Sunday, December 25, 2005

Why I bother

Since I lost my faith about four years ago, I’ve been fascinated in debates around the existence of God, faith versus reason, and creationism versus evolution. I have spent countless hours reading through hundreds of articles on the internet, and working through books that cover arguments for both theism and atheism. In quieter moments, when my brain isn’t grappling with some new idea, I wonder if all this effort is really worth it. I mean, the majority of people out there might not care about any of this stuff at all. Why do I bother?

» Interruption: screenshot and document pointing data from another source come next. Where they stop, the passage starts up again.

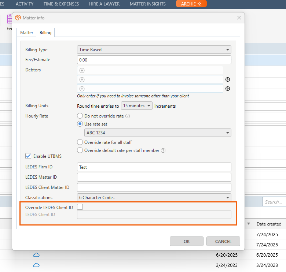Image resolution: width=286 pixels, height=272 pixels.
Task: Click the Cancel button
Action: (223, 241)
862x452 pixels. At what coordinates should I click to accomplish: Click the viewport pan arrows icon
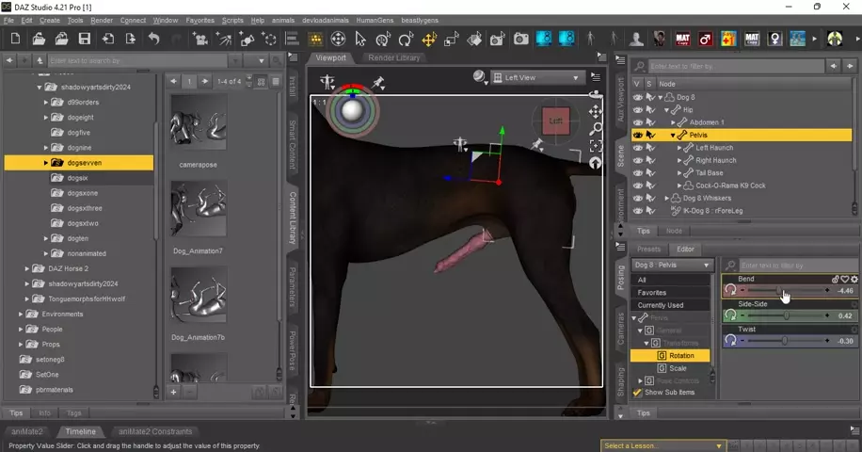[595, 112]
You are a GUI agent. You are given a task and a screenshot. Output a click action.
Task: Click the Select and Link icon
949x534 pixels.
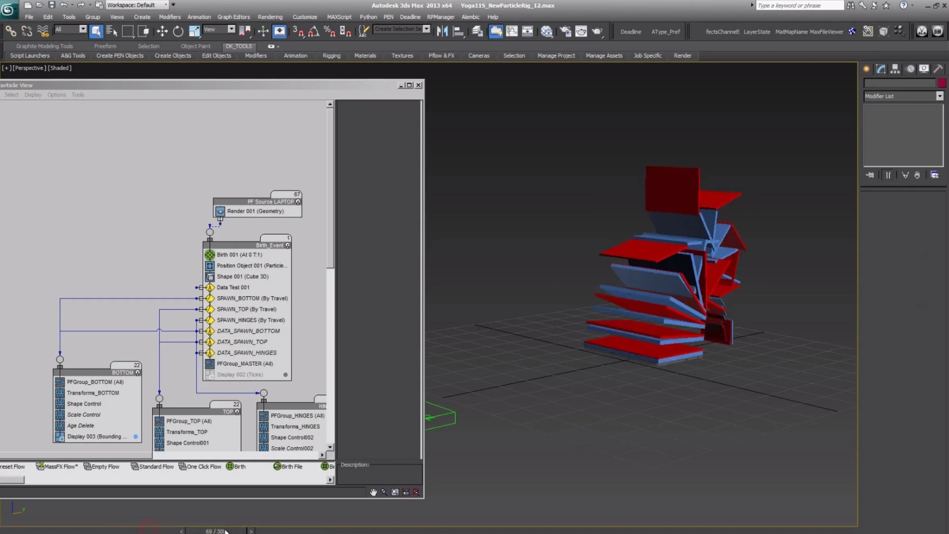pyautogui.click(x=10, y=31)
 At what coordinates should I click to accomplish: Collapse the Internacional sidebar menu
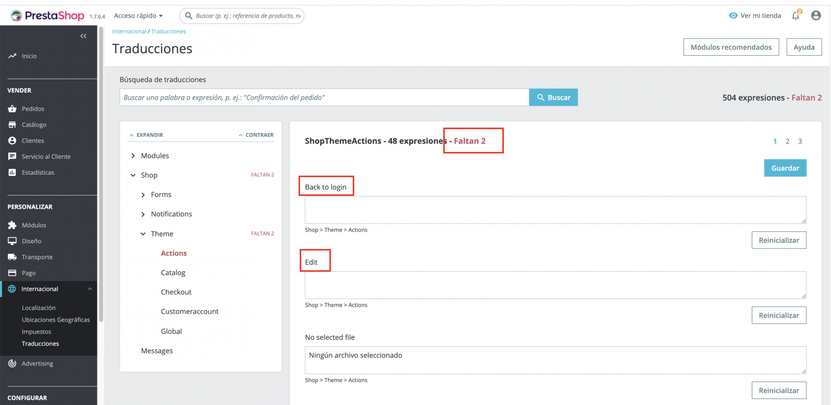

I gave this some thought, and I think that I take all this effort because of three primary reasons:

First, I have a deep desire to understand where I’ve come from. I used to be a Christian, and part of all this research and debate is to make sense of what I used to be, and what I left behind. Seeing Christianity through different eyes has been an incredibly refreshing experience. Moreover, and more importantly, I have a deep desire to know why I believe certain things. As human beings, we automatically adopt a whole plethora of beliefs, attitudes, and paradigms from our culture, society, personal experiences, upbringing and education. Many of these beliefs are untested - we have adopted them without asking: “Why do I believe as I do?” I want to identify and think over certain beliefs that I’ve automatically adopted through my life. I want to have solid and sound reasons why I believe certain things.

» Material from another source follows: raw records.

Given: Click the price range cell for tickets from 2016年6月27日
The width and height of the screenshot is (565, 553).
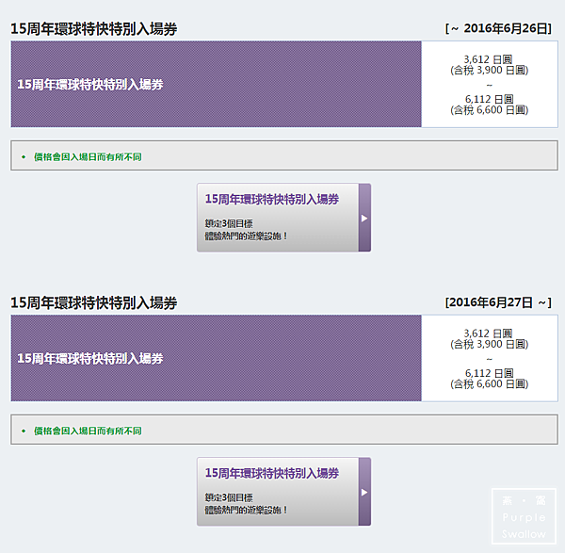Looking at the screenshot, I should click(x=489, y=358).
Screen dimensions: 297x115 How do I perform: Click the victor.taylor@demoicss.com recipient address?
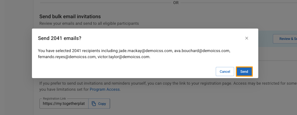point(123,57)
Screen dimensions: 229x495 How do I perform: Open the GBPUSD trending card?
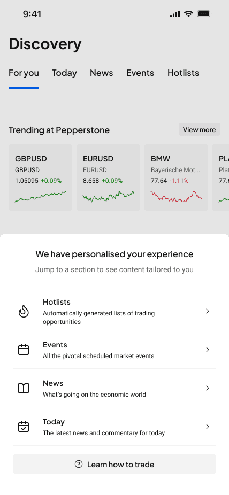point(41,177)
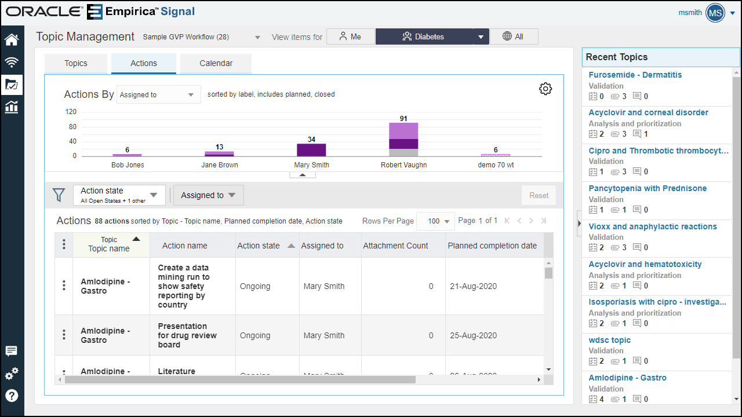Open the Assigned to dropdown in Actions By
742x417 pixels.
158,94
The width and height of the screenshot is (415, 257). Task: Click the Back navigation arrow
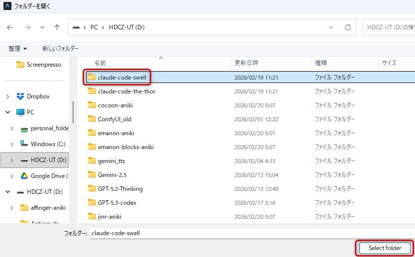10,27
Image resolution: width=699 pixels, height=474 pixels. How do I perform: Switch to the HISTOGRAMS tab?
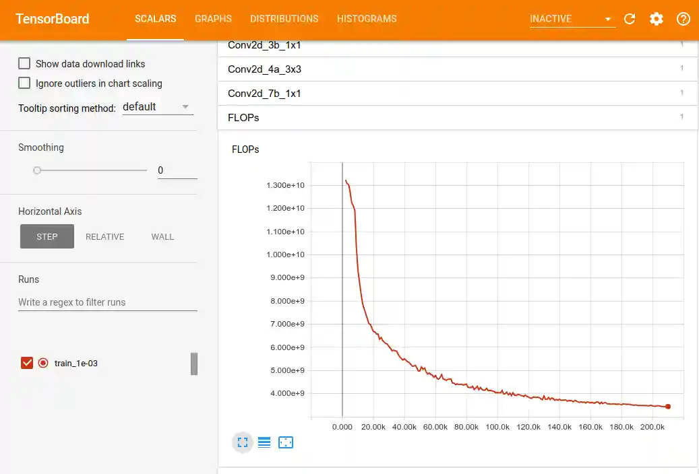pos(367,19)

Second, I want to be able to defend my beliefs, if any such opportunity should arise. If a person has adopted a belief without thinking why they believe as they do, then they will not be able to defend that specific belief. If one has battled and struggled with a belief, then it can be said that one truly owns that belief, and thus one is much better prepared, and much more willing, to defend it.

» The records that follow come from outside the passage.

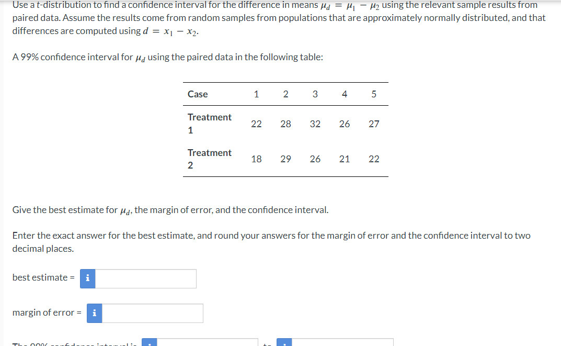
Task: Click the info icon beside margin of error
Action: pos(94,313)
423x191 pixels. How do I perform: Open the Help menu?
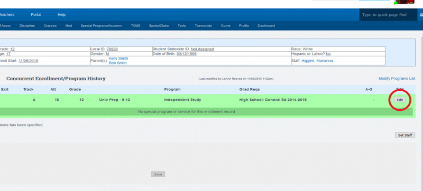61,15
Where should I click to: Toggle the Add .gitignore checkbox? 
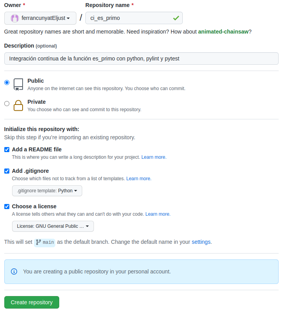point(7,171)
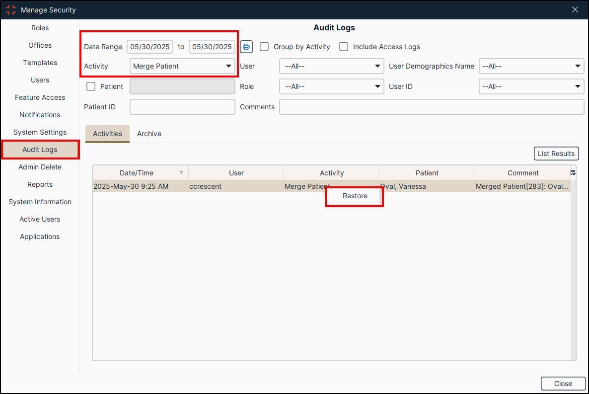Open the Admin Delete section
This screenshot has height=394, width=589.
coord(40,167)
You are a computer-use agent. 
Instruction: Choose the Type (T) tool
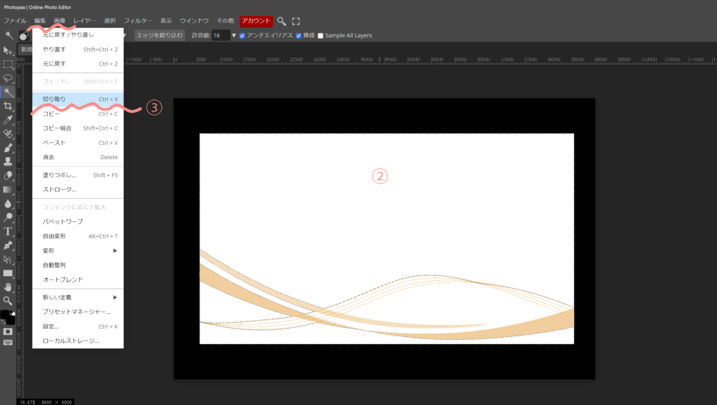click(x=8, y=231)
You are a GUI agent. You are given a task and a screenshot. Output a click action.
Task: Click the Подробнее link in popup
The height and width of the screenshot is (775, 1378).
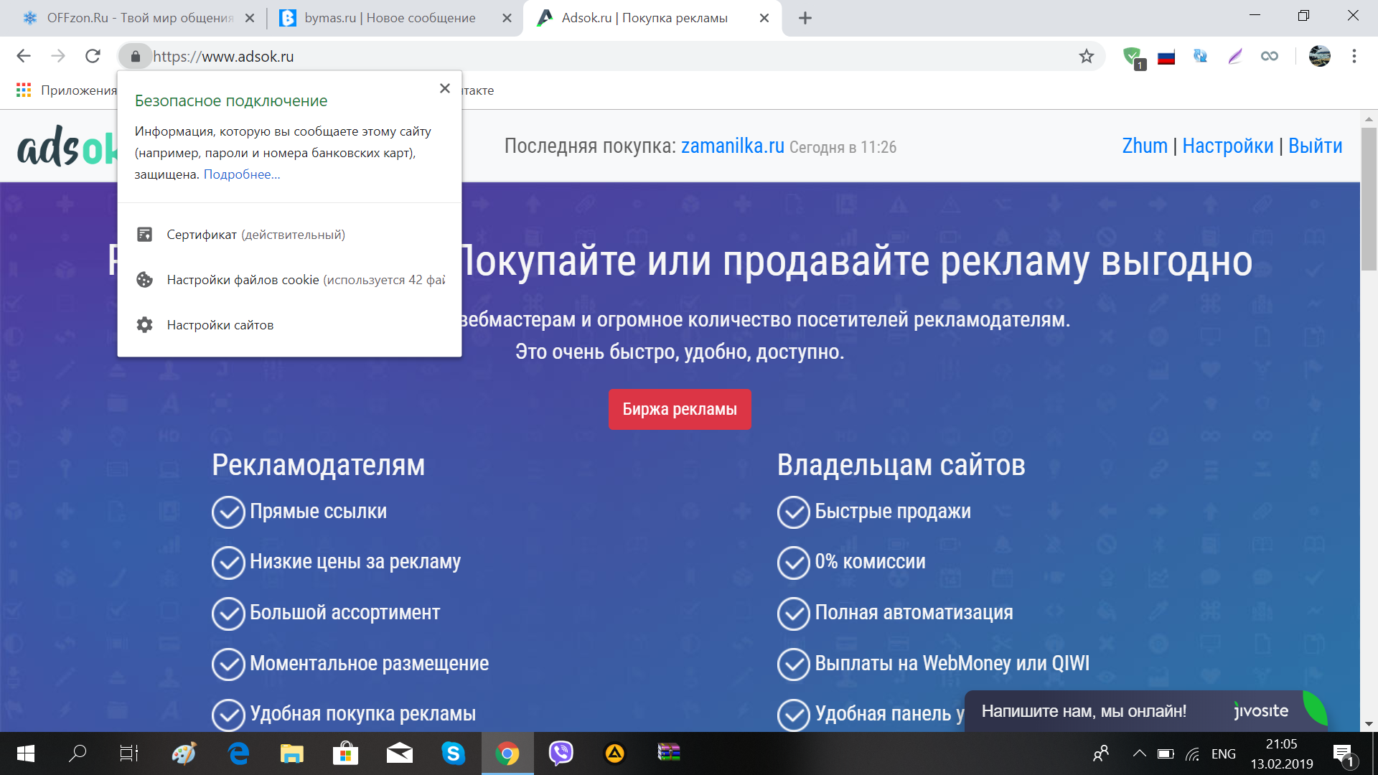tap(242, 174)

Third, I want to stay open minded on certain issues. This ultimately means that I will sometimes change my mind, or go through paradigm shifts, when new information comes along. When a person scrutinizes and thinks about unquestioned beliefs, they sometimes end up rejecting some of those beliefs. This can happen when a former racist becomes culturally sensitive, or when an atheist becomes a Christian.

So I will keep on with my philosophical journey. It is worth it, after all.